== Segment start ==
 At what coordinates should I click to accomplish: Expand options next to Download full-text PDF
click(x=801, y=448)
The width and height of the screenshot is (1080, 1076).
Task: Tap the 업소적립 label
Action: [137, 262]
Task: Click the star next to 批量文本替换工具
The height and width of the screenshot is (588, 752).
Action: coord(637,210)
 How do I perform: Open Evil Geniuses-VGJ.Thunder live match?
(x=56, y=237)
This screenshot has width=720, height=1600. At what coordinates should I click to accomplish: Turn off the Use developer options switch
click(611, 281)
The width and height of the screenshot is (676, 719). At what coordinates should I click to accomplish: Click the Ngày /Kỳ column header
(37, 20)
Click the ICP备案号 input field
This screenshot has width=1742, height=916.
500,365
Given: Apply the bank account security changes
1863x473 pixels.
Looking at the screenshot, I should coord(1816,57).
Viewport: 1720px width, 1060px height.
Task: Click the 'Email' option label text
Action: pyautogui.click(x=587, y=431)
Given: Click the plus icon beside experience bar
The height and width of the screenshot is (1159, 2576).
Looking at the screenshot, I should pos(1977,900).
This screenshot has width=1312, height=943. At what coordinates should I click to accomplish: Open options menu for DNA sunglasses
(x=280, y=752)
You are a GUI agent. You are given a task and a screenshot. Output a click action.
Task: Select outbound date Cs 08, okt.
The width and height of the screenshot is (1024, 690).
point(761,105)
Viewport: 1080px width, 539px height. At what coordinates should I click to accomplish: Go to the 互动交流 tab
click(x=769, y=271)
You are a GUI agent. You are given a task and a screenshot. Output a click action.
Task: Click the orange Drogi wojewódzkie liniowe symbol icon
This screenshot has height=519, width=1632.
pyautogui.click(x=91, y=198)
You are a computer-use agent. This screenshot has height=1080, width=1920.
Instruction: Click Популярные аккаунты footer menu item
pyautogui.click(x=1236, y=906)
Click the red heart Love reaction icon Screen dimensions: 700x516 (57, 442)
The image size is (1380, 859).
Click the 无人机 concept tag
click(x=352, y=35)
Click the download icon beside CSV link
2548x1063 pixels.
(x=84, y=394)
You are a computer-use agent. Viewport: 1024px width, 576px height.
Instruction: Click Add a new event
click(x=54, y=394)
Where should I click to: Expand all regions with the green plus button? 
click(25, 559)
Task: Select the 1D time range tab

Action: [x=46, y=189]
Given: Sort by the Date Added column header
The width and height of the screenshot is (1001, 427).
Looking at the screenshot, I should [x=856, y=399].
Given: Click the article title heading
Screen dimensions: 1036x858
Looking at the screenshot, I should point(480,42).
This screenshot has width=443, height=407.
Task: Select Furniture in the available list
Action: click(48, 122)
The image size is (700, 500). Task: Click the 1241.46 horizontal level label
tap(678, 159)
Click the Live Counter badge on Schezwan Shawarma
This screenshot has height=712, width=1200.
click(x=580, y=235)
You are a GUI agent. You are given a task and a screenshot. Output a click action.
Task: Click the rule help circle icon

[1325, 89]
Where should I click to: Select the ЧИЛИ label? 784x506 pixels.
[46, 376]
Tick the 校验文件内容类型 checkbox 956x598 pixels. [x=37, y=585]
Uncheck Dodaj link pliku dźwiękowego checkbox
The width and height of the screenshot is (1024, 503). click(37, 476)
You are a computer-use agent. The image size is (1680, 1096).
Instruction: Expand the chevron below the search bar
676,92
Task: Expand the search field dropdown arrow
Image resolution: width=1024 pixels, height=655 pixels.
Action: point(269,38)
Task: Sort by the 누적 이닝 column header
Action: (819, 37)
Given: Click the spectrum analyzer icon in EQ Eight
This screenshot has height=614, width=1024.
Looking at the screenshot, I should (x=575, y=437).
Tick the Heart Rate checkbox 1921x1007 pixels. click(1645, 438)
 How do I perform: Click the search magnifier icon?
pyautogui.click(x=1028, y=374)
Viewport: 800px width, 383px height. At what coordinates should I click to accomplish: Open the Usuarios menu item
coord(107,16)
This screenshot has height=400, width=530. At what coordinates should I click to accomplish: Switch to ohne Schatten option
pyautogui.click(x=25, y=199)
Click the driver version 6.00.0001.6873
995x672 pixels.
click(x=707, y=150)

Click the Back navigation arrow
== Segment end ==
**Exercise description**
Only the lines from the one with "Viewport: 800px width, 383px" through the last line above should be restated, word for word.

**Reply**
Viewport: 800px width, 383px height. At what coordinates should I click to accomplish: Open the Usuarios menu item
coord(107,16)
This screenshot has height=400, width=530. At what coordinates should I click to accomplish: Switch to ohne Schatten option
pyautogui.click(x=25, y=199)
Click the driver version 6.00.0001.6873
995x672 pixels.
click(x=707, y=150)

Click the Back navigation arrow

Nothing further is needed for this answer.